### Data for processing ###

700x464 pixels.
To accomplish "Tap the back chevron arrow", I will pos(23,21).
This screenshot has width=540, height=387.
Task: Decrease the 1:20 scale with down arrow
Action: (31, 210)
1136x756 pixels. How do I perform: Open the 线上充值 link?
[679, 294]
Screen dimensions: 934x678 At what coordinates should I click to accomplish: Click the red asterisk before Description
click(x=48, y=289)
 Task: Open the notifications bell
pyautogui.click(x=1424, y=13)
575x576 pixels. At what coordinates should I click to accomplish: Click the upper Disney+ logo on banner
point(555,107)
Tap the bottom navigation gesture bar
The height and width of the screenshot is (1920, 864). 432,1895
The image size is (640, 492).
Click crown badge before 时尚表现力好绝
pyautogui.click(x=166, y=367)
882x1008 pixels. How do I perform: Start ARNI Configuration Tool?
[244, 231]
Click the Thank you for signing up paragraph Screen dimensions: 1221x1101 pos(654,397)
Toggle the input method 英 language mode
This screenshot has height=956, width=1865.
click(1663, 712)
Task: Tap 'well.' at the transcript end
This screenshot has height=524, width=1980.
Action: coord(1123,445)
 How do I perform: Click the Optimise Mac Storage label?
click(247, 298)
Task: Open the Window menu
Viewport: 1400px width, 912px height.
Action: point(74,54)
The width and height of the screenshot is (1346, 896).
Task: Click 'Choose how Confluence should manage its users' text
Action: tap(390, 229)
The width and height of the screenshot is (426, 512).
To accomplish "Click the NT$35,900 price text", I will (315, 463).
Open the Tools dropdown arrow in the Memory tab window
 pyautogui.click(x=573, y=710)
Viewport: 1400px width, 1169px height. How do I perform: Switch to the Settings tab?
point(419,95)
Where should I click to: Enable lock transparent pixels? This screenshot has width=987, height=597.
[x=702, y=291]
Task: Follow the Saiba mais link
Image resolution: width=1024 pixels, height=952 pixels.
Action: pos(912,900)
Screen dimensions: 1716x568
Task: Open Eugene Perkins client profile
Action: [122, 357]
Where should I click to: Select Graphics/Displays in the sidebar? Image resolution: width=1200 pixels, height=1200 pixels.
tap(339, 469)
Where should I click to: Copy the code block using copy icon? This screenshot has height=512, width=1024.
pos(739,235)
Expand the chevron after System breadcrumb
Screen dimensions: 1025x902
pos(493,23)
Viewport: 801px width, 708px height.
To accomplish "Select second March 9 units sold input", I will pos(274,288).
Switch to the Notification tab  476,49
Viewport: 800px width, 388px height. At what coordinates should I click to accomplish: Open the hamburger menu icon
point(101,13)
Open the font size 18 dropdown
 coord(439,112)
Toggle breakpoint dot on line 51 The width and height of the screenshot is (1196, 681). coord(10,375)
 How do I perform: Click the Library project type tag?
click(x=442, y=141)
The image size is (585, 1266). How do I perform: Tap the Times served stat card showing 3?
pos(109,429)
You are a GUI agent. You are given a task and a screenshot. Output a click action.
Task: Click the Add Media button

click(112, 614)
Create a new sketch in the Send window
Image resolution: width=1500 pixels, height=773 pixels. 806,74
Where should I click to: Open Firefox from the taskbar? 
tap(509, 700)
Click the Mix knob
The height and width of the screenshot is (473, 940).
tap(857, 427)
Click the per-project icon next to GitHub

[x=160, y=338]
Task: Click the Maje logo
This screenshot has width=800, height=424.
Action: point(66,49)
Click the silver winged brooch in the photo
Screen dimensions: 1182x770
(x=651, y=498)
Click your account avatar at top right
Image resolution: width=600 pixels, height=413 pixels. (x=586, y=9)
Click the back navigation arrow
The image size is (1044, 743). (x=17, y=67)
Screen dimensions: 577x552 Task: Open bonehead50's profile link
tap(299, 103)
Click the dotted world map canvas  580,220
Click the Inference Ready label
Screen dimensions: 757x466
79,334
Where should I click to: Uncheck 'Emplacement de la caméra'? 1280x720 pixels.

###

### Work required:
For the records above, state how many lines contain the word "input". Give only the number.

### Result:
2